U.S. District Judge Martin Feldman ruled yesterday in the case of Robicheaux v. Caldwell, No. 2:13-cv-05090-MLCF-ALC (E.D. La.) that Louisiana's ban on same-sex marriage and non-recognition of the marital status of same-sex couples married in other states, are not unconstitutional. (Read the decision here.)
I'm not going to go into all of the reasons why Judge Feldman got this wrong. To me the decision boiled down to this: The states are within their powers to determine and decide What Marriage Is™, and since same-sex marriage is not What Marriage Is™ there's no harm, no discrimination, and no deprivation of any fundamental rights of same-sex couples or individuals by virtue of the state having "rationally" determined that Marriage Is™ something that does not include them.
This isn't the first time I've heard or read that the definition of a word is more important than the rights of flesh-and-blood people. Sometimes I even get the sense that marriage exclusivists think that the word itself actually has rights, viz., gay people don't have the right to marry, because the word "marriage" has a right to carry a certain "definition," which people have no "right" to "change."

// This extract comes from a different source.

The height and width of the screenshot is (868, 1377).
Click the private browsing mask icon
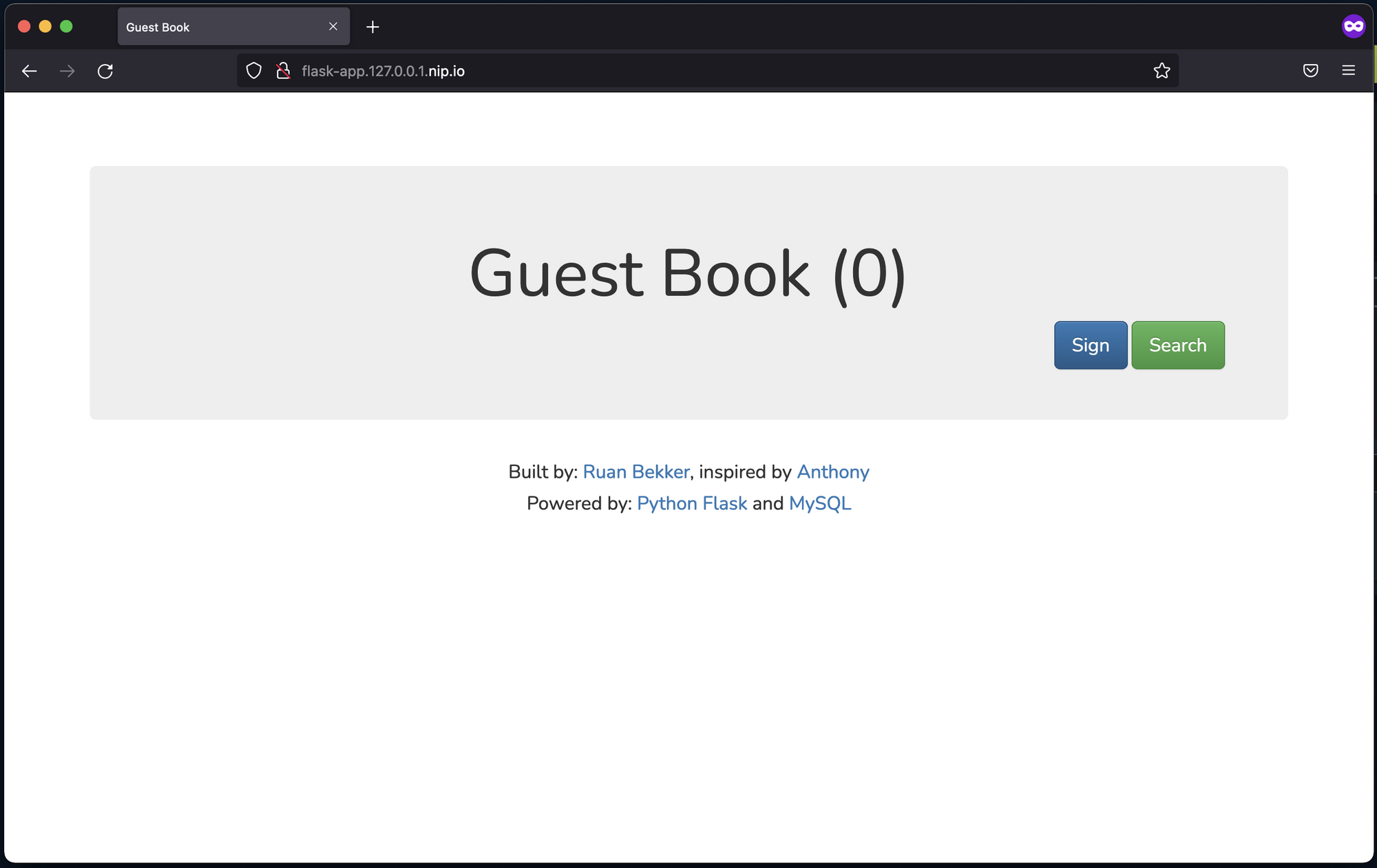(1353, 27)
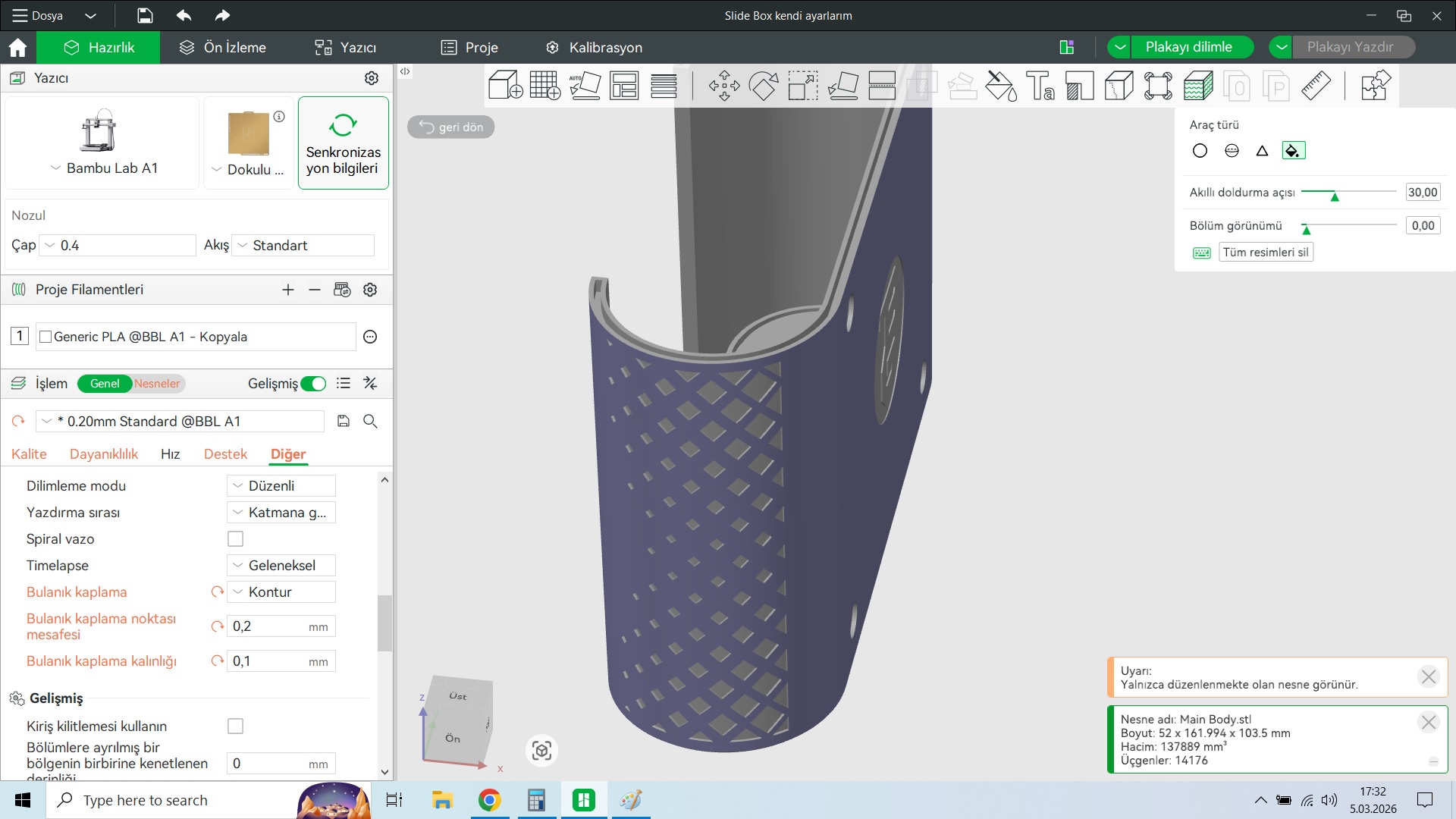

But what struck me the most about this decision was how the court characterized the purported "legitimate state interest" by which Louisiana's marriage ban survived rational-basis scrutiny -- which the court utterly failed to properly apply. As many of us will recall, other courts have struck down same-sex marriage bans under rational-basis scrutiny, finding that even if the asserted state interests were legitimate and genuine, a ban on same-sex marriage was not rationally related to the pursuit or furtherance of those interests.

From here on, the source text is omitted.